V2O5 traded near $4.86/lb in late 2025, well below the $8.98/lb long-run average. Low prices reflect weak Chinese construction activity (reducing steel/rebar demand), oversupply from Chinese producers, and slow enforcement of the new mandatory rebar standard. These cyclical lows have pushed Western producers into financial distress (Bushveld bankruptcy, Glencore curtailments), paradoxically increasing future supply concentration risk.
Yes. The vanadium ions in VRFB electrolyte are not consumed during charge-discharge cycling — only their oxidation states change. Demonstrated recovery rates of 97-99% confirm that electrolyte from decommissioned VRFBs can be reprocessed and reused in new systems. This makes vanadium one of the most circular battery materials available and distinguishes VRFBs from lithium-ion batteries, where recycling remains challenging and uneconomic.
Historical precedent (2018) shows Chinese rebar standard enforcement can drive rapid price increases. Future catalysts could include: aggressive VRFB deployment exceeding supply capacity, Chinese export restrictions on vanadium (following the gallium/germanium precedent), simultaneous Western producer failures reducing non-Chinese supply, or full enforcement of the GB 1499.2-2024 rebar standard across China's massive construction sector.

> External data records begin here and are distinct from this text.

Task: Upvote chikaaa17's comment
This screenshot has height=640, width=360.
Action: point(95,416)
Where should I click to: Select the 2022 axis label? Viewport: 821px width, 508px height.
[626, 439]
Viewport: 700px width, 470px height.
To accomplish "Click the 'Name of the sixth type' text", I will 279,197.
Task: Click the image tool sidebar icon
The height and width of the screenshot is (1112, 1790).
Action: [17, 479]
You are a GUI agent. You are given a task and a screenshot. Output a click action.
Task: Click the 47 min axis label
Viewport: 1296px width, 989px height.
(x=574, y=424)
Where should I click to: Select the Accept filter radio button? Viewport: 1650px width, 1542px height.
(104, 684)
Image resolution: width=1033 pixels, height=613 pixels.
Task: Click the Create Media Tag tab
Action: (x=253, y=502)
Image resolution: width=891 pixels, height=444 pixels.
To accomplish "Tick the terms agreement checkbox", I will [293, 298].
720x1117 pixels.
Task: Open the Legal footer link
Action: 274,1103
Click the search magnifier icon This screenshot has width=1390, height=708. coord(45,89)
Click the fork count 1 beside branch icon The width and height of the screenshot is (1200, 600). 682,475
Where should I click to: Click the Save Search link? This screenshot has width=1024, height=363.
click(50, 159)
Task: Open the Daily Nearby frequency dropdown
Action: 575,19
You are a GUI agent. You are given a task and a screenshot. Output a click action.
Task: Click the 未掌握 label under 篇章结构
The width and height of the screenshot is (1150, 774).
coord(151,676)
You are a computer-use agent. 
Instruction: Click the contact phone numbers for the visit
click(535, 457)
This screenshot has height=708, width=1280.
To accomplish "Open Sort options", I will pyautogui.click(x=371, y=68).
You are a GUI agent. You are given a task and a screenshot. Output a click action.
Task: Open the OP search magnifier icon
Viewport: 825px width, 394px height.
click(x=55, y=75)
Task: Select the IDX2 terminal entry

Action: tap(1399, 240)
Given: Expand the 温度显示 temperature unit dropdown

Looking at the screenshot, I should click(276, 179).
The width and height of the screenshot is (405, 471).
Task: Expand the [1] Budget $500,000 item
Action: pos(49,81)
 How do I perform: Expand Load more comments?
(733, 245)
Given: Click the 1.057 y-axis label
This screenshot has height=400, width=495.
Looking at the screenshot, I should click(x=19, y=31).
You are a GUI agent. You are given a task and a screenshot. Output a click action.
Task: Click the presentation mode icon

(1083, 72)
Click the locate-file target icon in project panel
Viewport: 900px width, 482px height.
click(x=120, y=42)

Ti-6Al-4V (Grade 5 titanium) is the most commercially successful titanium alloy, containing 3.5-4.5% vanadium by weight. Vanadium stabilizes the beta phase, creating the alpha-beta microstructure that gives the alloy its exceptional strength-to-weight ratio (tensile strength 900-950 MPa at only 4.43-4.51 g/cm3 density). It is used extensively in aircraft (Boeing 787 is ~15% titanium by weight), jet engines, and medical implants.